LARISSA ARRUDA, DE BRASÍLIA
Matéria atualizada às 9h30 de segunda-feira (30)
O Tribunal de Contas da União (TCU) deu parecer favorável à prorrogação, por mais 30 anos, do contrato de concessão da Energisa para distribuição de energia elétrica em Mato Grosso do Sul. A decisão também abrange contratos na Paraíba e no Rio Grande do Sul.
O contrato da Energisa, firmado em 4 de dezembro de 1997, se encerra em 4 de dezembro de 2027.
A análise faz parte do Processo 006.591/2023-0 e teve origem em despacho do ministro Antonio Anastasia, em março de 2024, que determinou vistoria individualizada nos contratos do setor.
Segundo o TCU, as minutas dos termos aditivos trazem mudanças relevantes, como o reforço da sustentabilidade econômico-financeira das concessões, a modernização das regras de qualidade e a ampliação do peso da satisfação do consumidor, que poderá impactar as tarifas.

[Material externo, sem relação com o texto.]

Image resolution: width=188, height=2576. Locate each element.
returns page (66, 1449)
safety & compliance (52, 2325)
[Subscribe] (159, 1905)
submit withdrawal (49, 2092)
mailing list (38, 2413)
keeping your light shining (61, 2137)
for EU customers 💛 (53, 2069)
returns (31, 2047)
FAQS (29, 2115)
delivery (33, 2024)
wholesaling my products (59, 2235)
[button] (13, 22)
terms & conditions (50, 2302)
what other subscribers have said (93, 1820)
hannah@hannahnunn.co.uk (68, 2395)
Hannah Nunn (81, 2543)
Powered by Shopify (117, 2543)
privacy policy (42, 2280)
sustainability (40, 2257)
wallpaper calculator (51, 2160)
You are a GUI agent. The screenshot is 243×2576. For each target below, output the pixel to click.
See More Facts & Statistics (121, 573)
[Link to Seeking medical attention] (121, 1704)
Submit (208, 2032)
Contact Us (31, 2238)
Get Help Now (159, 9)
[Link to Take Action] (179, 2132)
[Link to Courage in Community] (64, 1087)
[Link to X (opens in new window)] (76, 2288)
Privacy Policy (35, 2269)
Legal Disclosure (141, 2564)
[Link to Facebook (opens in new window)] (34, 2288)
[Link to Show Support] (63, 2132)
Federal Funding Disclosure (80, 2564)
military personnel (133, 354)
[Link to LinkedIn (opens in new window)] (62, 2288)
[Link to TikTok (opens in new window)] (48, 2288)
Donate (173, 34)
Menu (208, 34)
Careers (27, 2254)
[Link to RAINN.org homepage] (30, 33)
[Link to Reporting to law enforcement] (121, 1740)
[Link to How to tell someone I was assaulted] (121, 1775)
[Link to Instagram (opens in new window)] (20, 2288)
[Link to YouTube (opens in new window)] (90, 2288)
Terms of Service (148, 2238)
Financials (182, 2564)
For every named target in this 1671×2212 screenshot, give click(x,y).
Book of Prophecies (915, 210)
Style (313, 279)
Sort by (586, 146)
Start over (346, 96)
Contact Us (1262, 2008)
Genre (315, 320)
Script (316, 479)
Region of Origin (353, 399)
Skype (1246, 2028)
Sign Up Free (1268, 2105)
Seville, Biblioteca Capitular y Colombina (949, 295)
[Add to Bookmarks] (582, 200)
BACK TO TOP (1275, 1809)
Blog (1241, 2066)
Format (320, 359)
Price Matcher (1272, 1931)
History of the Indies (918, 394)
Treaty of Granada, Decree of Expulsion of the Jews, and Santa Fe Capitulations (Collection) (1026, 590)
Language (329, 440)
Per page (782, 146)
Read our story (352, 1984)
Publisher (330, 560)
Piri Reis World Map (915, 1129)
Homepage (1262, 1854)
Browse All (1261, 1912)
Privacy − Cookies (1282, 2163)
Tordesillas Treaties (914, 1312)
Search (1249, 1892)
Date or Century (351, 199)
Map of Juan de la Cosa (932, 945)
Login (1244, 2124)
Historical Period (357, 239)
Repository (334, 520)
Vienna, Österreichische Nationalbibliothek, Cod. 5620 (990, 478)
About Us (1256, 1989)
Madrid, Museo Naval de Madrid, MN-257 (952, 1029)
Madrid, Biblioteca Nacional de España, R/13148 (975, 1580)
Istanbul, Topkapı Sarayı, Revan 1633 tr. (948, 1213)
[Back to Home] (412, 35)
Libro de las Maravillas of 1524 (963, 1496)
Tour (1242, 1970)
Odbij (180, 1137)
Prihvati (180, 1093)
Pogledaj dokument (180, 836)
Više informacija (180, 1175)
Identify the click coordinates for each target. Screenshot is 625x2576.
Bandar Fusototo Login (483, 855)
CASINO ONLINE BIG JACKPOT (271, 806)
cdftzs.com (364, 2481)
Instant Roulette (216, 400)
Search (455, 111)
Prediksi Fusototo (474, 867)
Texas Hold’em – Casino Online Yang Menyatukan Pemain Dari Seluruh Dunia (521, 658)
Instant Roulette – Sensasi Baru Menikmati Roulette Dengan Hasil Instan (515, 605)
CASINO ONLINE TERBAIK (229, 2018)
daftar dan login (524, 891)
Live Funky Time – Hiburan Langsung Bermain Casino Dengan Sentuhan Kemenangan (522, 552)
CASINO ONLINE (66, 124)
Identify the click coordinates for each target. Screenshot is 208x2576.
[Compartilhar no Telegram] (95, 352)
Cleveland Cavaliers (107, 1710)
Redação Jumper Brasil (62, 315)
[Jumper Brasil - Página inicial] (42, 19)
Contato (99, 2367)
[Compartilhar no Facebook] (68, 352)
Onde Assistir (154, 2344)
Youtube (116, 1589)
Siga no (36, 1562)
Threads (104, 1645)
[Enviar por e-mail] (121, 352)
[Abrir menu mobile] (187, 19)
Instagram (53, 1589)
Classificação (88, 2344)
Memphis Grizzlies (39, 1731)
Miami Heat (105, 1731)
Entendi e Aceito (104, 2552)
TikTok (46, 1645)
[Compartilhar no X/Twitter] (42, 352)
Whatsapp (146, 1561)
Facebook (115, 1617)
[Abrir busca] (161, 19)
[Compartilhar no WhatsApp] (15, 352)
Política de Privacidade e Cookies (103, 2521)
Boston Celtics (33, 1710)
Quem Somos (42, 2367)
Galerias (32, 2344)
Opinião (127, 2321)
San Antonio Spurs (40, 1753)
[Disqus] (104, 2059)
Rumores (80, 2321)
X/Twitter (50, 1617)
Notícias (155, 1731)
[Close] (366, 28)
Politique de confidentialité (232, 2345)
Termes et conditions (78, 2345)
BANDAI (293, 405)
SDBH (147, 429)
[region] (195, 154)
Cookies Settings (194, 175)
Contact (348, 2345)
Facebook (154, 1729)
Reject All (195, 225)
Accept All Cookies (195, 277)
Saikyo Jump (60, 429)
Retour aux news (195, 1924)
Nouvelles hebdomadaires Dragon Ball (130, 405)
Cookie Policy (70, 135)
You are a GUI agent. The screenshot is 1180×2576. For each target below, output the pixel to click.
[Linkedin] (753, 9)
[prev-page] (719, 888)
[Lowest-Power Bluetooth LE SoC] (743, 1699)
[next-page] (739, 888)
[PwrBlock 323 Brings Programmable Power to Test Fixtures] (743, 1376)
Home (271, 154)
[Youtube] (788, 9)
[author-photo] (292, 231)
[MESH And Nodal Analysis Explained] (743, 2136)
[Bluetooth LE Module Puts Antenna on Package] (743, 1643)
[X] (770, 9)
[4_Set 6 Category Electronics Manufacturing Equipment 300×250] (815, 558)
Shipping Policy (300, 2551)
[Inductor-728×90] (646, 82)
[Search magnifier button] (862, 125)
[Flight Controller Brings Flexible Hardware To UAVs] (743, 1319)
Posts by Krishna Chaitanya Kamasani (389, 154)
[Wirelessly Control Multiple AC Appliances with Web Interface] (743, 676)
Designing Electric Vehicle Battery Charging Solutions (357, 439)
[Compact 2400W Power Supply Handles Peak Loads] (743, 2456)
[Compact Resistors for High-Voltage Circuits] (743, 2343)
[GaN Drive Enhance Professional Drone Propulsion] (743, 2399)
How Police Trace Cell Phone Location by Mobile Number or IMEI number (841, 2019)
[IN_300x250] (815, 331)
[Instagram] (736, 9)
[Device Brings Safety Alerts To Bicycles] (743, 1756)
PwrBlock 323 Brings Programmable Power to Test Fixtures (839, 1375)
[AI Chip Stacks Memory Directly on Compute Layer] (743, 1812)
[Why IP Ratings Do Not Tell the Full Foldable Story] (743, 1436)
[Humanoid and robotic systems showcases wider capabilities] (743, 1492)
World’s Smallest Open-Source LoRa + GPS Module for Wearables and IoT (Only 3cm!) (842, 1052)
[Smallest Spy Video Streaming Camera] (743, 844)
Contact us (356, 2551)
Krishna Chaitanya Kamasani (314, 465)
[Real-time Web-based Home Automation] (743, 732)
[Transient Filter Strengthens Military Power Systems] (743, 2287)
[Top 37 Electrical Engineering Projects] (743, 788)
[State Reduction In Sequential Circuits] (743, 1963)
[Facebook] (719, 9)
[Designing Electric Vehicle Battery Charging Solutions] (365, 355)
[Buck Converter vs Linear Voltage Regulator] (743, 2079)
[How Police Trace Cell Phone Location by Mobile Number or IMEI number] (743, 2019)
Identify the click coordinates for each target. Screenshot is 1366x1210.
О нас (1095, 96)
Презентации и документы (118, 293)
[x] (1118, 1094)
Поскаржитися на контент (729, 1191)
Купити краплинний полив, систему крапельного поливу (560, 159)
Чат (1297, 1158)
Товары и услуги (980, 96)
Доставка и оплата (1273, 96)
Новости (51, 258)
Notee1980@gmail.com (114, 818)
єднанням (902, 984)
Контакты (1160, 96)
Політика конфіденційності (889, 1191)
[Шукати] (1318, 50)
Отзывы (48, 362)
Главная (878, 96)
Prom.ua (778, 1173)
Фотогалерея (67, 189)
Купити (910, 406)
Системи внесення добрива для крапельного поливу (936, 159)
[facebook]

Os novos contratos também preveem:
- maior rigor nos critérios de qualidade, com possibilidade de abertura de processo de caducidade;
- modernização das redes, com digitalização e planejamento mais eficiente;
- metas de recomposição do serviço após eventos climáticos extremos;
- ampliação da transparência e da governança;
- adoção de estruturas tarifárias mais modernas, com sinais horários e locacionais;
- ações específicas para reduzir perdas e inadimplência em áreas com restrições operativas (ASRO).
As concessões analisadas atendem cerca de 6,2 milhões de consumidores e movimentam R$ 23,7 bilhões por ano. Em Mato Grosso do Sul, são aproximadamente 2,8 milhões de unidades consumidoras.
Em 2024, a concessionária faturou R$ 5,684 bilhões em Mato Grosso do Sul. No acumulado de 27 anos (1997–2024), o faturamento soma R$ 170,520 bilhões, segundo relatório do TCU.

O relator destacou que, sob o ponto de vista formal, os contratos estão de acordo com a legislação vigente. Ressaltou, porém, que o tribunal não avaliou o mérito das escolhas do poder concedente nem a eficiência das medidas adotadas ao longo do processo.
O TCU também analisou multas aplicadas às concessionárias. Em Mato Grosso do Sul, a Energisa acumula R$ 53,1 milhões em penalidades. Desse total, R$ 47,9 milhões estão em recurso administrativo e R$ 5,1 milhões têm exigibilidade suspensa por decisão judicial.
Apesar das sanções, o relator afirmou que não há impedimento para a prorrogação, já que as empresas não são consideradas inadimplentes — as multas permanecem com cobrança suspensa.
Ele também criticou a recorrente judicialização das penalidades, que, segundo afirmou, dificulta sua efetiva cobrança e pode prejudicar a melhoria dos serviços ao consumidor.
Energisa
Procurada pela reportagem, a Energisa Mato Grosso do Sul informou apenas que acompanha o processo de renovação da concessão em tramitação nos órgãos federais, sem comentar a decisão do Tribunal de Contas da União.